The results of our research based on AERONET version 3 products for pure mineral dust are displayed in Table 1. The linear depolarization ratio, the lidar ratio, the complex refractive index, and the single-scattering albedo are listed in this table along with their medians, means, and standard deviations at four wavelengths for each region under study. Additionally, it provides information on the number of pure dust cases that are currently available, the mean and median values of Å(440/870), fine mode fraction, and coarse-mode effective radius found for the Arabian and Saharan deserts.
While the Ångstrom exponent and FMF values are comparable between the two areas, the coarse-mode effective radius varies slightly between them, with the Saharan desert region having a slightly higher value than the Arabian region. These outcomes are a result of our selection of coarse-mode aerosol data.
The mean and median values of the lidar ratio demonstrate an interesting contrast, with Saharan values being significantly greater than Arabian values. More specifically, spectral lidar ratio mean values range from 41 to 53 sr for the Arabian desert and from 47 to 66 sr for the Saharan desert. Those differences are attributed to the different chemical composition of the dust particles in the aforementioned areas [22].
In accordance with spectral linear depolarization values, the Saharan desert has mean values that are slightly higher than the Arabian Peninsula’s. These mean values range from 22.3% to 30.0% and 23.8% to 31.8%, respectively, for the two deserts. The values of spectral δ vary between 5 and 30% for Arabian dust and between 1 and 40% for Saharan dust. The maximum of the δ distribution decreases as the wavelength decreases and is highest for the Saharan dust.
There are also discrepancies in the real-part mean and median values of the complex refractive index, nr, with the Saharan desert possessing lower values than the Arabian Peninsula. Their respective mean spectral values vary between 1.45 and 1.48, as well as between 1.49 and 1.52, but do not show clear wavelength dependence.
The imaginary part, ni, mean and median values of the refractive index vary as well, with the Saharan desert’s values being higher than the Arabian desert’s, indicating that Saharan dust is more absorbing than Arabian dust. Their mean spectral values vary between 0.0010 and 0.0038, along with 0.0008 and 0.0033, respectively.

4. Conclusions

In this study, we investigated the particle linear depolarization ratio δ and the particle lidar ratio S as provided in the recently released version 3 of the AERONET inversion. To select observations of pure mineral dust conditions, only AERONET with a 440/870 Ångström exponent ( Å 440 / 870 ) value less than 0.2 and AOD greater than or equal to 0.4 at 440 nm were selected.

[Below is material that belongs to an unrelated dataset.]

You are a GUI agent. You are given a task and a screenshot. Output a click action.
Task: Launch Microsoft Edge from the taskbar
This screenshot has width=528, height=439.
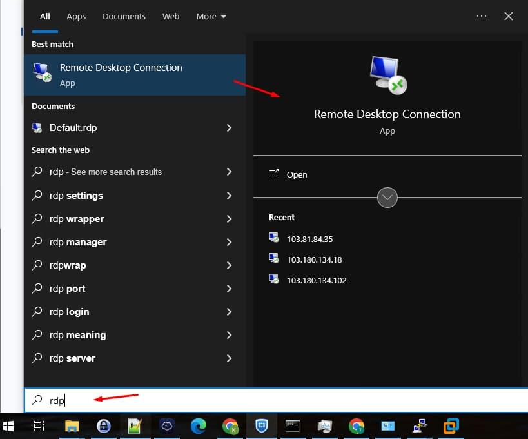point(197,426)

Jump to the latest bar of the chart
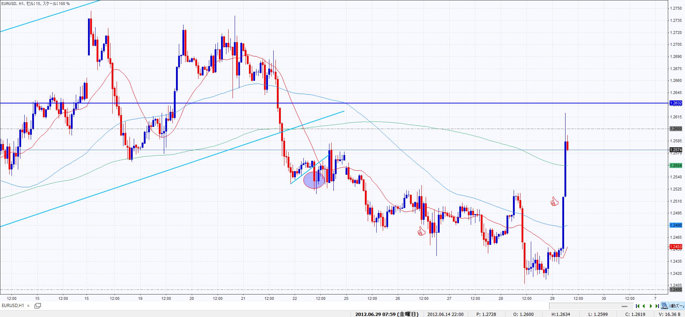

The AERONET stations considered here were chosen according to their location and are assumed to represent observations of mineral dust from the Saharan and Arabian Peninsulas.
The mean depolarization ratio value, δ, is slightly larger for the Saharan dust compared to the Arabian dust for all wavelengths. The larger the wavelength, the larger the difference. Spectral lidar ratio mean values range from 41 to 53 sr for the Arabian desert and from 50 to 66 sr for the Saharan desert. The differences are attributed to the different chemical compositions of the dust particles in the two deserts.
In Figure 1, we present the results of lidar ratio (a) and depolarization ratio (b) for this study (asterisk) compared to an earlier lidar study [23] (square) and sunphotometer AERONET study [6] (triangle) both in the Saharan (red) and Arabian (blue) regions. Our findings are consistent with earlier studies based on AERONET products [6]. Specifically, differences in lidar ratio values of only 1 to 3 sr are found between this study and in [6]. Also, we observe the same spectral dependence. For the depolarization ratio, we found slightly larger values of the order of 2% for Arabian dust, while for Saharan dust, the values are almost the same.
However, sunphotometer products of lidar ratio and depolarization ratio do not agree with lidar observations [23]. We found significantly larger lidar ratios at 440 nm both for Arabian dust (difference of 15 sr) and Saharan dust (difference of 13 sr) compared to lidar observations. These differences are smaller at 532 nm. Differences at both 440 and 532 nm between AERONET and lidar observations were on the order of 5% for Arabian dust and even smaller (order of 2%) for Saharan dust. We cannot currently understand and explain the reason for the discrepancy between sunphotometer AERONET products and lidar products, especially for lidar ratio values.

Author Contributions

E.G. developed the methodology and wrote the article. E.V. (Eirini Verykiou) and E.V. (Eftychia Vasileiou) performed the AERONET data analysis. M.K. participated in scientific discussions on this study. All authors reviewed and edited the article during its preparation process. All authors have read and agreed to the published version of the manuscript.

Funding

The research work was supported by the Hellenic Foundation for Research and Innovation (H.F.R.I.) Research Projects to support Faculty members and Researchers and the procurement of high-cost research equipment grant (Project Number: 2544).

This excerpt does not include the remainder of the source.